Colocando-se estrategicamente distante das convenções culturais do seu tempo (cf. Bosi), Machado de Assis, ao trabalhar sua visão universalista sobre a espécie humana e o destino, não restringiu suas personagens à galeria de tipos locais que realistas e naturalistas criaram em suas obras de ficção. Por conseguinte, o escritor se afastou do personagem-tipo, preferido pelos realistas e naturalistas, já que esse personagem é totalmente previsível “no sentido da reprodução da própria identidade pública” (BOSI, 2007, p. 159). Uma vez que o Bruxo do Cosme Velho, ainda segundo o texto de Bosi, não era um cientista social, mas um romancista, criou livremente rasgos individuais, tipos ou pessoas.

Voltando ao ennui, os personagens apresentados se adequam ao conceito que Pascal conferiu ao sentido do termo. Recordando, esse estado da alma vai sempre surgir quando não se tem algo útil para fazer, quando o vazio toma conta da existência humana, obrigando homens e mulheres a correr atrás da fama, poder, sexo, posição social, a fim de não ter que pensar em suas vãs existências.

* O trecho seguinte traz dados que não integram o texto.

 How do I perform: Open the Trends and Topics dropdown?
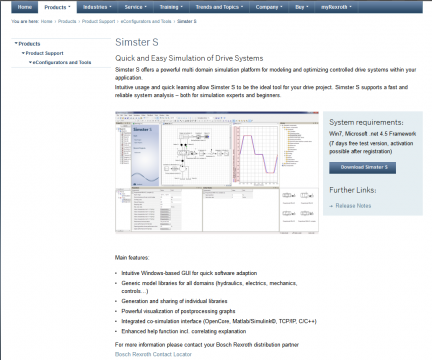[219, 7]
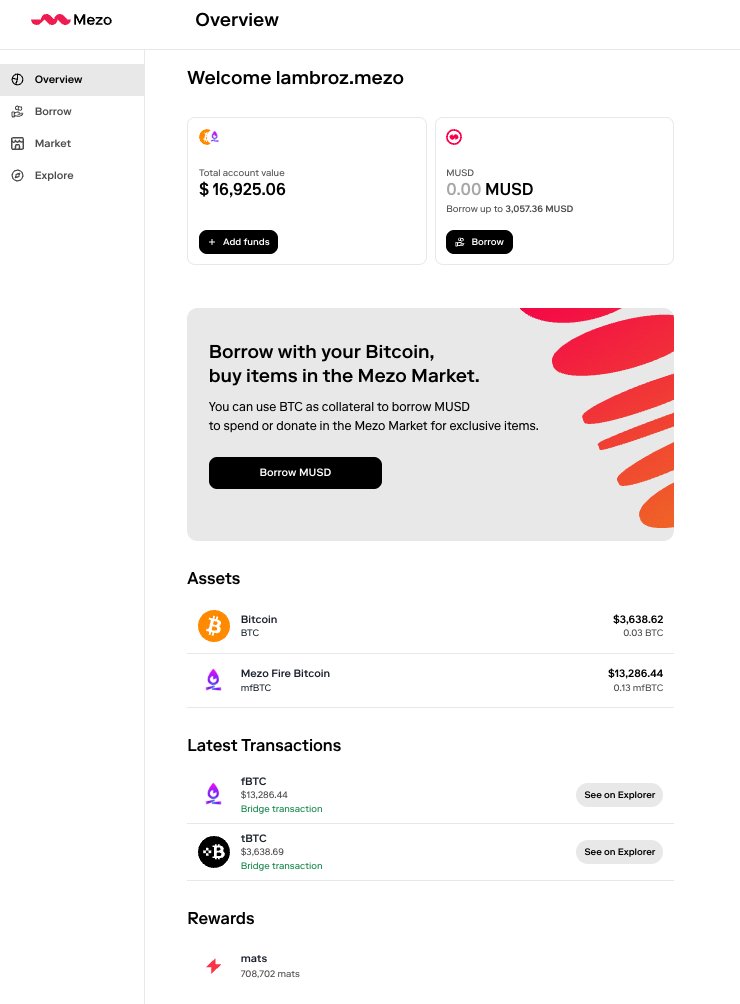
Task: Open fBTC transaction See on Explorer
Action: [x=619, y=795]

Urge destacar que não é o propósito aqui afirmar que as mulheres se entediam mais do que os homens porque elas não trabalham. Afinal, o homem machadiano, geralmente, também não trabalha (exceção de Bentinho, principal personagem masculino em Dom Casmurro). Há um trecho do livro de Afrânio Coutinho, A filosofia de Machado

Há pouco trabalho para os que habitam o mundo machadeano (sic). Não há necessidade de trabalhar, poristo (sic) é que nos parece nele uma humanidade enfastiada, a bocejar de tédio e impaciência, e a procurar divertir-se para matar o tempo, à espera de que o tempo a destrua. O trabalho nele não é uma lei natural que a todos obriga, cada qual na sua ordem, esta a explicação do desarvoramento de muitas das suas personagens. Mesmo quando se trabalha, é só como uma coisa secundária sem exercer nenhuma ou quasi (sic) nenhuma influência sôbre (sic) o caráter e a vida dos mesmos. (COUTINHO, 1940, p. 167).

Por conseguinte, além de estabelecer um determinismo sociológico, isto é, lançar mão de um arcabouço social e antropológico, Machado de Assis mostra, por meio de seus personagens, que se estava em um Brasil onde surge o capitalista, que Raymundo Faoro descreve com propriedade e lucidez:

Os capitalistas, ramo da classe proprietária positivamente privilegiada, se determinam pelas diferenças de propriedades, propriedades de terras e escravos, casas de aluguel, apólices e ações. Agrupam-se entre os

rentiers [aqueles que vivem sem trabalhar], que vivem de rendas,

rendas de escravos, de terras, de casas, de créditos e de valores. Mesmo se empresários agrícolas, na realidade do Segundo Reinado, não se desviam para outra classe (a classe especulativa, ou lucrativa), a que tira da aquisição e venda no mercado sua situação econômica. Não é o comércio que os orienta, mas a formação do patrimônio por meio dos excedentes não consumidos. A experiência demonstra que o trânsito entre a classe proprietária e a lucrativa é muito raro: o proprietário, o capitalista tende para o consumo ostentatório ou para a ociosidade, sem que lhe ocorra aplicar seus recursos em empresas comerciais, industriais, ou mesmo agrícolas (como empresas). Distingue-se o apego à tradição e certos traços de educação, tidos como superiores, com modelos hieráticos de conduta social e política. (...) (FAORO, 2001, p. 227).